Nessa batalha breve, que ocorreu há 175 anos, canhões da fortaleza dispararam contra o navio HSM Cormorant, uma embarcação de guerra da Marinha Real Britânica, que foi danificada e acabou zarpando às pressas.
Pouco antes do ataque, o navio inglês tinha aprisionado três ambarcações brasileiras: dois bergantins, o Donna Ana e o Sereia, além da galera Campeadora. Além disso, uma quarta embarcação, o brigue Astro foi afundado pelo seu próprio capitão – para que não caísse em mãos britânicas.
Como atesta a placa instalada em 1950, os disparos da fortaleza contra os ingleses foram pintados por décadas como um episódio digno de orgulho, um ato de defesa da soberania brasileira.
No entanto, o que a placa não conta é que a “defesa da soberania” neste caso se misturava com a persistência em manter viva a prática da escravidão no Brasil, e em especial o tráfico ilegal de escravizados da África.
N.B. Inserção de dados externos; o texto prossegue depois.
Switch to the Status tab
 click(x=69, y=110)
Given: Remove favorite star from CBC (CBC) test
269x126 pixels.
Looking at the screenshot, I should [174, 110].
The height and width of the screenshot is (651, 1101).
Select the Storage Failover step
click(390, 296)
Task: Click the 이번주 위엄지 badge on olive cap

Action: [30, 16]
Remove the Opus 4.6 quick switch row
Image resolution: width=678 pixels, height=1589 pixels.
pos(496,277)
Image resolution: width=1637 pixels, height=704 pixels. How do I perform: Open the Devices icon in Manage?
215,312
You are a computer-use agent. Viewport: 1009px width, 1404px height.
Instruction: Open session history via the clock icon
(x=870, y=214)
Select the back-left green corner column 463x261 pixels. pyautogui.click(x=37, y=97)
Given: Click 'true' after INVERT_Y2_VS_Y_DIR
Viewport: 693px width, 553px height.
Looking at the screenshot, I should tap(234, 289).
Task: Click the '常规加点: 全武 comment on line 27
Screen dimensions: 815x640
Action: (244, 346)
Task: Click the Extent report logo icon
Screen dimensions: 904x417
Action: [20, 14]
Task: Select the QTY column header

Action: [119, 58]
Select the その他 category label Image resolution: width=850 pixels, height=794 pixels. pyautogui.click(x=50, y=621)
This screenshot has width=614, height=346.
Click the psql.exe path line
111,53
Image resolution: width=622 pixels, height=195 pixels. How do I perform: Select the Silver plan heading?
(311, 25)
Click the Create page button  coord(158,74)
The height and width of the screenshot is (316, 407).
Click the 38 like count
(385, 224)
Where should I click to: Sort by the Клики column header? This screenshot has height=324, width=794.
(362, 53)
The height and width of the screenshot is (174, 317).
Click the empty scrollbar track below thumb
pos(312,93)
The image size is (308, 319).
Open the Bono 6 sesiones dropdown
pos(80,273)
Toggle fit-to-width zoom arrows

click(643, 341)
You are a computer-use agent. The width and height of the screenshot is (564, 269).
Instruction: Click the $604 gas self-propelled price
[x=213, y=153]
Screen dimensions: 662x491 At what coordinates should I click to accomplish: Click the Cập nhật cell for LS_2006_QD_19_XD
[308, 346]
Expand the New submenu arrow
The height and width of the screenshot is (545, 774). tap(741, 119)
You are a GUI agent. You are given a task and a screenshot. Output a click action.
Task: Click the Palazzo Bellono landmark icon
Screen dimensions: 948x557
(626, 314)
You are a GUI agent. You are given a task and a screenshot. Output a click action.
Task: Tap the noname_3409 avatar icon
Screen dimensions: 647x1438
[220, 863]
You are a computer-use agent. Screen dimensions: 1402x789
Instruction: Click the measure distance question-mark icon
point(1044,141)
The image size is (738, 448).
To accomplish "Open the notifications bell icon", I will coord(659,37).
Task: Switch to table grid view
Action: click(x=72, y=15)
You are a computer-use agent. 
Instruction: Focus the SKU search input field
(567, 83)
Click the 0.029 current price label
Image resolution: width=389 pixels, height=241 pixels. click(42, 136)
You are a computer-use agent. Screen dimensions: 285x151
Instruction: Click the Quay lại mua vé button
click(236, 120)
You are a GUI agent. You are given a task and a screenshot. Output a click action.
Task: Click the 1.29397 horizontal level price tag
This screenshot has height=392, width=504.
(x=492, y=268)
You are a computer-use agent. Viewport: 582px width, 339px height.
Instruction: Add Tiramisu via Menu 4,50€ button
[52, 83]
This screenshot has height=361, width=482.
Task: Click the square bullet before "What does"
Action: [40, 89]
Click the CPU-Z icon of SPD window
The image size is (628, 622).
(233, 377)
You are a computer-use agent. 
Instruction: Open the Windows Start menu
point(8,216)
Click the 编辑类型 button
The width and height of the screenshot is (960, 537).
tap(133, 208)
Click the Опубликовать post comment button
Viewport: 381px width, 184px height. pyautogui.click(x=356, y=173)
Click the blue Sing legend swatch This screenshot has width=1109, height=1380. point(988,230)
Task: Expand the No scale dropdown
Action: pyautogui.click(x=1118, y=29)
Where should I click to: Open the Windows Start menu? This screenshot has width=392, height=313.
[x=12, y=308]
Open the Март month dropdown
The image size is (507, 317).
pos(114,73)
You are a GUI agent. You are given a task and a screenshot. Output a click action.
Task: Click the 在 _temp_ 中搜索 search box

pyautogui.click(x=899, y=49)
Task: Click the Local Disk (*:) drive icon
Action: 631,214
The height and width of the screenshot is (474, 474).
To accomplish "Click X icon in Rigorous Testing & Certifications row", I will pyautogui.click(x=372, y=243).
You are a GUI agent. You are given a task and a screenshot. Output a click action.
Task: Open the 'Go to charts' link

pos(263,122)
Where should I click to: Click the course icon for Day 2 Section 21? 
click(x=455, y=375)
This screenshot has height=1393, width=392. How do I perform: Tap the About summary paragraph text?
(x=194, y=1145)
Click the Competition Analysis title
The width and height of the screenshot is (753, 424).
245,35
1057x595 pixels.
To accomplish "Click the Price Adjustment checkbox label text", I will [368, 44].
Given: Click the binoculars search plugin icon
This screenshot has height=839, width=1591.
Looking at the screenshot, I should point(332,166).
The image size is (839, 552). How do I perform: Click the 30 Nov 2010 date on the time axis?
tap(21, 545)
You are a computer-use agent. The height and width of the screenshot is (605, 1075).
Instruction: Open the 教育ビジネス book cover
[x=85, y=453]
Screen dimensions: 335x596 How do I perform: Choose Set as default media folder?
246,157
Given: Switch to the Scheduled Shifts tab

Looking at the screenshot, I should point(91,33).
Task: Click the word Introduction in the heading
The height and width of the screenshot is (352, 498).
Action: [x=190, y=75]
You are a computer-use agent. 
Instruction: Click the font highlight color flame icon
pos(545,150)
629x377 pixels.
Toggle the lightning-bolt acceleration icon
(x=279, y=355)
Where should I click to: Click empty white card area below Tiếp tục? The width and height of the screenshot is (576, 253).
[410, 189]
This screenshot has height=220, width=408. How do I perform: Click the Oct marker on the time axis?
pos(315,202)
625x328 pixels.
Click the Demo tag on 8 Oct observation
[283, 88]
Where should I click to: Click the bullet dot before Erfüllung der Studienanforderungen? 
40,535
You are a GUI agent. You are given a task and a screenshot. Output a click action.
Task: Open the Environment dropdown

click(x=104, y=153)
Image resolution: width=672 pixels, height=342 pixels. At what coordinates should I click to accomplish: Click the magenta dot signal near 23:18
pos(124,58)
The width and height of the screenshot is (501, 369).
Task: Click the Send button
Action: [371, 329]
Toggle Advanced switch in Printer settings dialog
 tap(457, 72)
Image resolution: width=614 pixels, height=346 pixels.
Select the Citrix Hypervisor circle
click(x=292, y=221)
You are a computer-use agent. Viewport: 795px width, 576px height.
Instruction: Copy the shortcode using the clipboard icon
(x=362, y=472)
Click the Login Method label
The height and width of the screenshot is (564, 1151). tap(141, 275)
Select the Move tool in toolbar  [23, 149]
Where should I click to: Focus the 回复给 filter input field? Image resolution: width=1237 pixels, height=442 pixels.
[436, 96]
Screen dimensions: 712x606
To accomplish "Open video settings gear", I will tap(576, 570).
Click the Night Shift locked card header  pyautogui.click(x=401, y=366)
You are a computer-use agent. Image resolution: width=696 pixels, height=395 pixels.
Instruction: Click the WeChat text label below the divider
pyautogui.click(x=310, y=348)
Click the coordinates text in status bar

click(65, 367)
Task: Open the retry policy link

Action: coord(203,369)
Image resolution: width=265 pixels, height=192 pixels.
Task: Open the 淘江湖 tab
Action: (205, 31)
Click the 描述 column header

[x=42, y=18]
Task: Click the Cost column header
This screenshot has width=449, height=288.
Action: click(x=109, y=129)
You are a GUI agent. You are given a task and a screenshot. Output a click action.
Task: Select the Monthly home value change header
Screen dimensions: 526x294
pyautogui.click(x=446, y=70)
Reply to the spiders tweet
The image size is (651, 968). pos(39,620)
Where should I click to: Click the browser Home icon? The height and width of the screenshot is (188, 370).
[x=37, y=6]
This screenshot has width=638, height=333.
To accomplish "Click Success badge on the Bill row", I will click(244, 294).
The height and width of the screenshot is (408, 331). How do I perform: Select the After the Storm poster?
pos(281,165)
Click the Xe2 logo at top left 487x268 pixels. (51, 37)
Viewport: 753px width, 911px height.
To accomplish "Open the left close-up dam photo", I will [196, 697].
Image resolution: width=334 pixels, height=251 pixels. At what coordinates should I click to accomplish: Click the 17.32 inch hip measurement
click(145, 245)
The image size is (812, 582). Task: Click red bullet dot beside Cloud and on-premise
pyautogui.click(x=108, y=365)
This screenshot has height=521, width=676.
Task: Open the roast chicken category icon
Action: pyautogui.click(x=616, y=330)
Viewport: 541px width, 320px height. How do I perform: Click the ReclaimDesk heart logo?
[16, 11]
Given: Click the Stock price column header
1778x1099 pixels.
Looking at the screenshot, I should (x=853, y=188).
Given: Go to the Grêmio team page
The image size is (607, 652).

A presença do Cormorant na região não ocorreu por acaso: à época, os ingleses lideravam uma campanha naval em escala mundial para reprimir o tráfico, que incluía a captura de embarcações suspeitas de estarem envolvidas na prática. E Paranaguá, porto próximo da ilha do Mel, havia se transformado num dos principais centros do tráfico ilegal no litoral brasileiro, com a cumplicidade de autoridades locais.
E as embarcações capturadas pelo Cormorant na baía de Paranaguá naquele julho de 1850 eram suspeitas de tráfico ou estavam ligadas a membros da elite com laços com a escravidão.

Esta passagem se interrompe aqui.